C’est cette tragique affaire non élucidée qui a amené un conseiller national lucernois à déposer une motion demandant un changement de loi pour permettre l’exploitation de séquences codantes de l’ADN. Le but? En savoir plus sur l’origine ethnique, l’âge, la couleur des cheveux, des yeux et de la peau de la personne recherchée. Lancée fin août 2019, une procédure de consultation est en cours. À cette occasion, Karin Keller-Sutter, ministre de la Justice et Police, a rappelé que la science a fait des progrès importants depuis 2005, date de l’entrée en vigueur de l’ordonnance sur les profils d’ADN. Actuellement, loi oblige, seul le sexe de l’auteur peut être déterminé à partir d’une trace ADN.

Un portrait-robot génétique?

Aujourd’hui, les résultats du phénotypage – de son vrai nom phénotypage moléculaire forensique – associés à d’autres informations, comme les témoignages et l’analyse de données numériques, permettent de dresser un tableau plus précis de l’individu recherché.
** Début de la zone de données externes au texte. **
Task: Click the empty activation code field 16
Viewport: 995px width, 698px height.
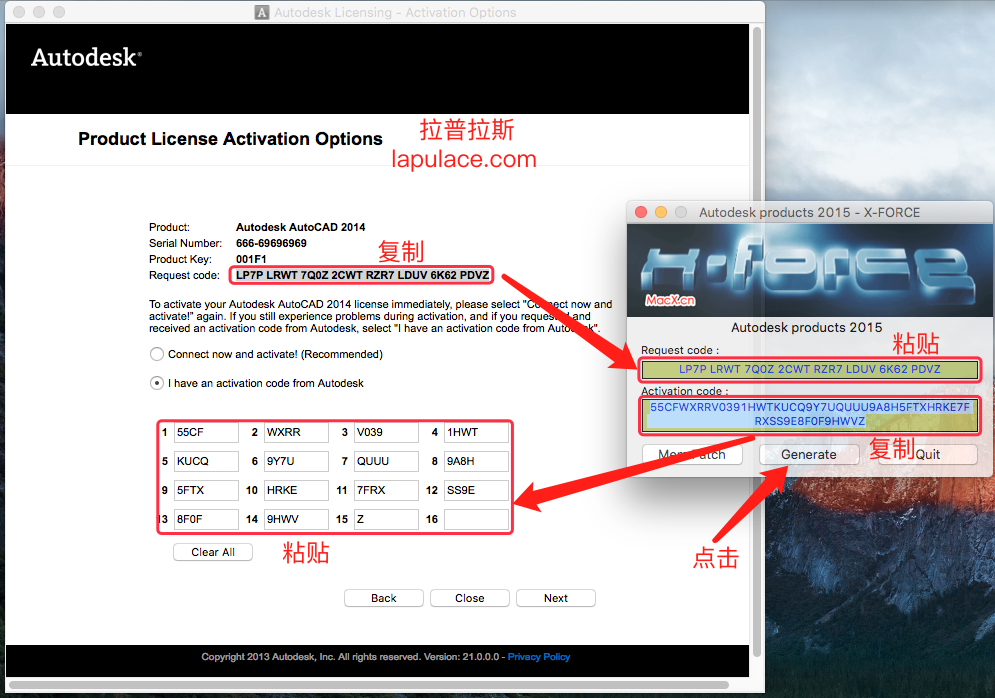Action: (476, 519)
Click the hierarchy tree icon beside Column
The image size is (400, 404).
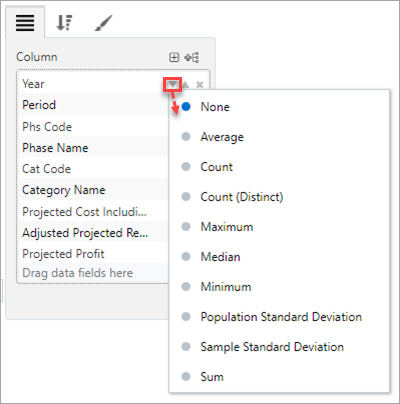pos(192,57)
Deux pays ont déjà légalisé cette pratique: les États-Unis et les Pays-Bas.

Aux États-Unis, le pays qui a métamorphosé les experts de la police scientifique en stars de séries TV, cette pratique prend une dimension quasi hollywoodienne. La société Parabon NanoLabs se vante, notamment, d’aider la police à résoudre des «cold cases» – les affaires non résolues – plus rapidement grâce au phénotypage. La firme suggère qu’il est possible de «prédire l’apparence» d’un agresseur et dresser une sorte de portrait-robot génétique. Elle publie sur son site internet des infographies spectaculaires montrant une photo de la personne appréhendée, et le portrait-robot du suspect. Ce portrait-robot, les chercheurs de Parabon l’auraient imaginé en analysant des paramètres relatifs à la couleur de la peau, des yeux et des cheveux, mais aussi des taches de rousseur, de la morphologie du visage ou de l’implantation des cheveux. À voir.

Phénotypage et garde-fous

En Suisse, le phénotypage ne pourra être utilisé que pour élucider des crimes comme le viol, le meurtre, le brigandage aggravé ou la prise d’otages et devra être ordonné par le Ministère public. De plus, le résultat des analyses ne pourra servir que dans le cadre d’enquêtes portant sur un cas concret. Ce résultat ne sera pas enregistré dans la banque de données ADN.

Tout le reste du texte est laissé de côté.